This work presents AVID, a method that allows a robot to learn a task, such as making coffee, directly by watching a human perform the task.

One of the most important markers of intelligence is the ability to learn by watching others. Humans are particularly good at this, often being able to learn tasks by observing other humans. This is possible because we are not simply copying the actions that other humans take. Rather, we first imagine ourselves performing the task, and this provides a starting point for further practicing the task in the real world.

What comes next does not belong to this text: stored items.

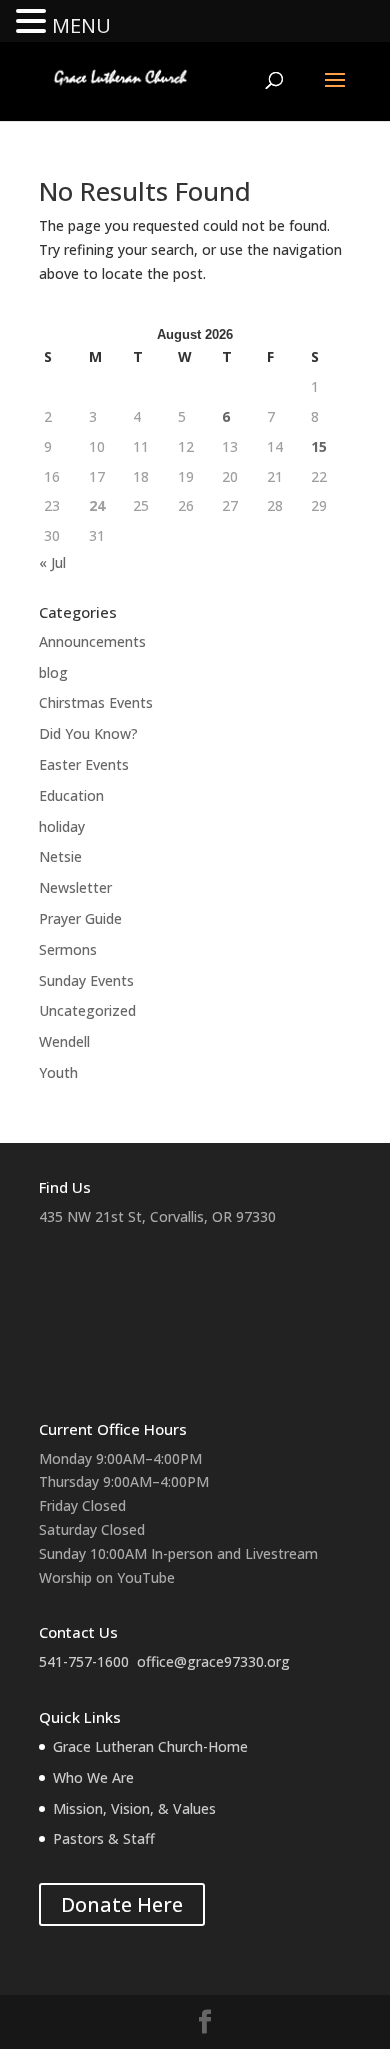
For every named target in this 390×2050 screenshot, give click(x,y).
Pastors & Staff (104, 1838)
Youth (58, 1072)
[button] (34, 22)
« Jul (52, 562)
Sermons (68, 949)
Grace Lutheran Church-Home (150, 1746)
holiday (62, 826)
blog (53, 672)
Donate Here (122, 1904)
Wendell (64, 1041)
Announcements (92, 641)
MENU (81, 25)
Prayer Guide (80, 918)
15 (319, 446)
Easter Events (84, 764)
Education (71, 795)
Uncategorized (87, 1010)
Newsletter (75, 887)
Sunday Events (86, 980)
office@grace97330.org (213, 1661)
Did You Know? (88, 733)
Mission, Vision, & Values (134, 1808)
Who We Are (93, 1777)
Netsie (60, 856)
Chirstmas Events (96, 702)
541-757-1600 (84, 1661)
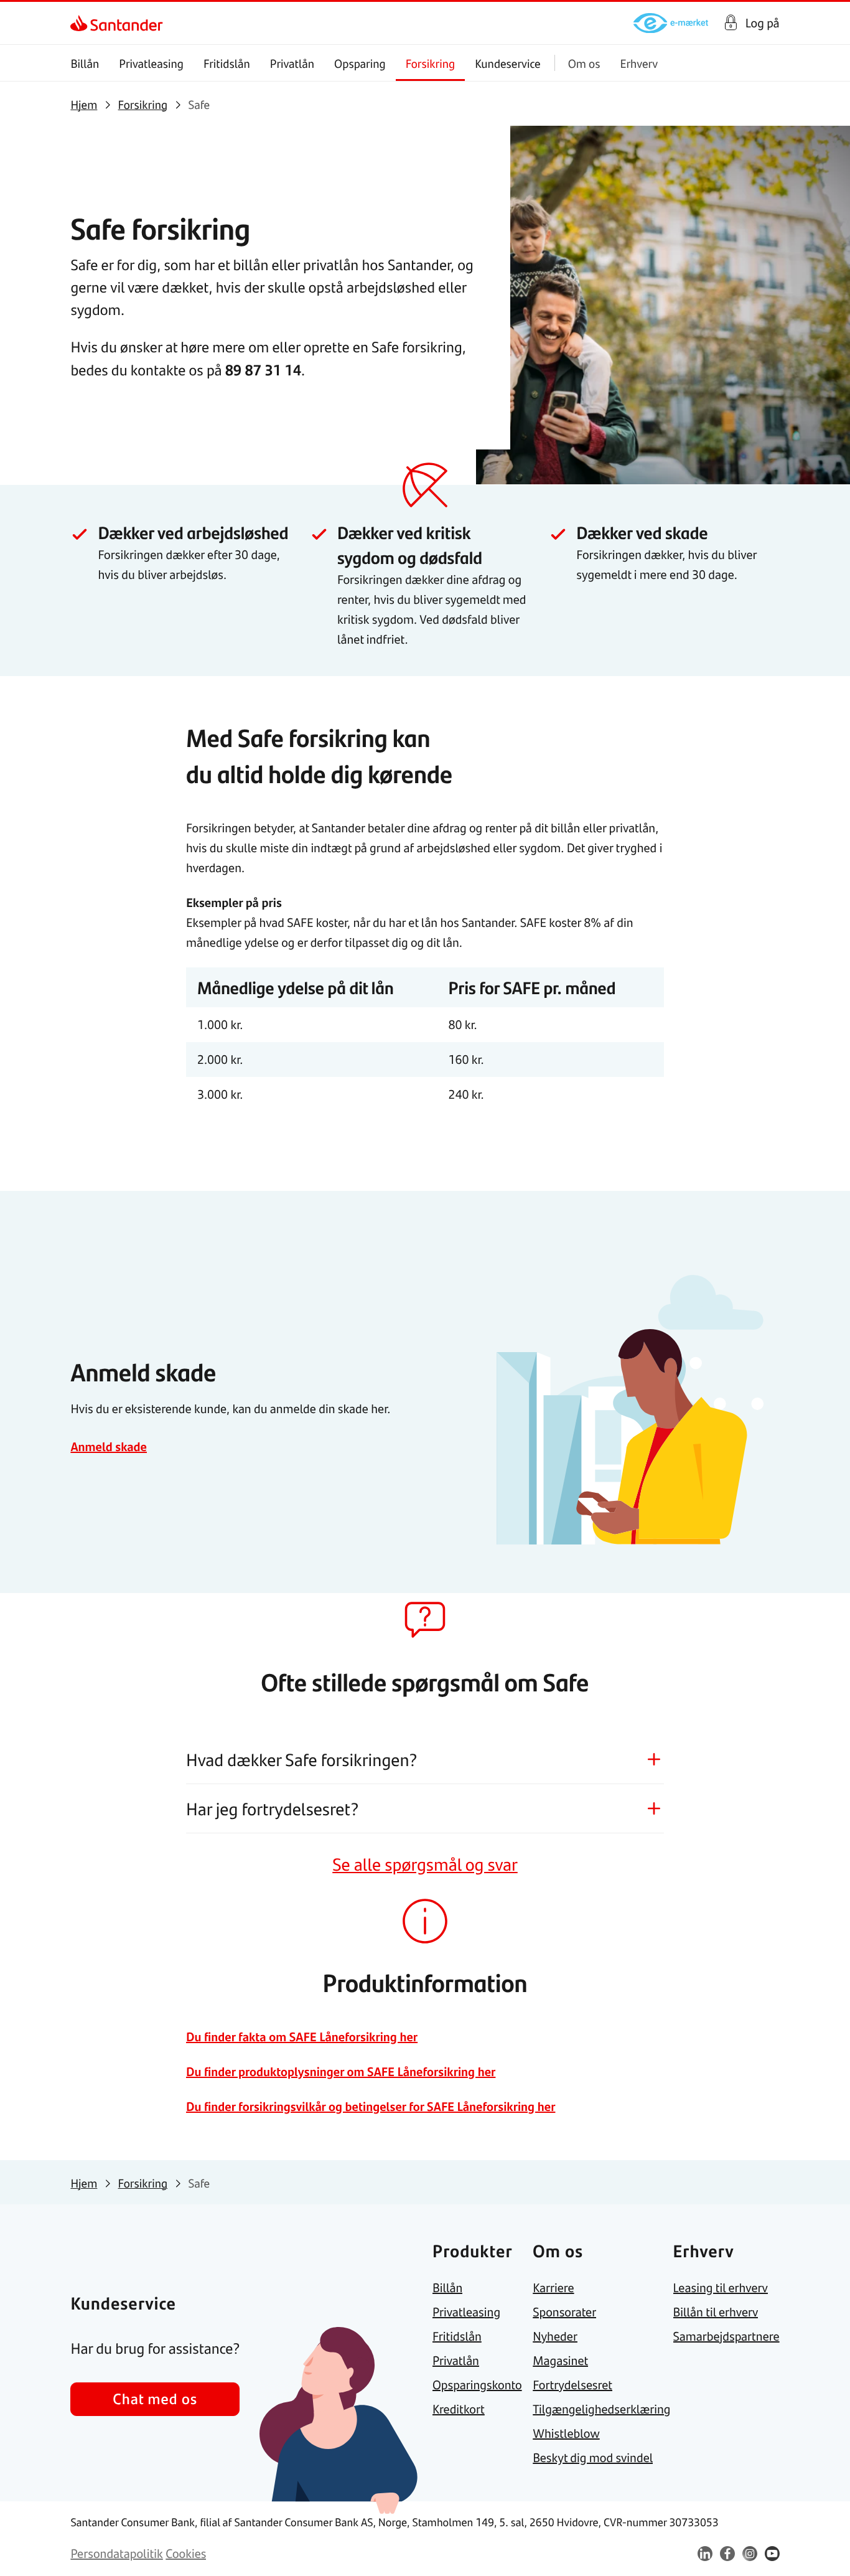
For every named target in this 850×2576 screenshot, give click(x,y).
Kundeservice (508, 63)
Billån (84, 63)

Robots are not yet adept at learning by watching humans or other robots. Prior methods for imitation learning, where robots learn from demonstrations of the task, typically assume that the demonstrations can be given directly through the robot, using techniques such as kinesthetic teaching or teleoperation. This assumption limits the applicability of robots in the real world, where robots may be frequently asked to learn new tasks quickly and without programmers, trained roboticists, or specialized hardware setups. Can we instead have robots learn directly from a video of a human demonstration?

This work presents AVID, a method that enables robotic imitation learning from human videos through a strategy, similar to humans, of imagination and practice. Given human demonstration videos, AVID first translates these demonstrations into videos of the robot performing the task, by means of image-to-image translation. In order to translate human videos to robot videos directly at the pixel level, we use CycleGAN, a recently proposed model that can learn image-to-image translation between two domains using unpaired images from each domain.

To handle complex, multi-stage tasks, we extract instruction images from these translated robot demonstrations, which depict key stages of the task. These instructions then define a reward function for a model-based reinforcement learning (RL) procedure that allows the robot to practice the task in order to learn its execution.

The main goal of AVID is to minimize the human burden associated with defining the task and supervising the robot. Providing rewards via human videos handles the task definition, however there is still human cost during the actual learning process. AVID addresses this by having the robot learn to reset each stage of the task on its own, in order to be able to practice multiple times without requiring manual intervention. Thus, the only human involvement required at robot learning time is in the form of key presses and a few manual resets. We demonstrate that this approach is capable of solving complex, long-horizon tasks with minimal human involvement, removing most of the human burden associated with instrumenting the task setup, manually resetting the environment, and supervising the learning process.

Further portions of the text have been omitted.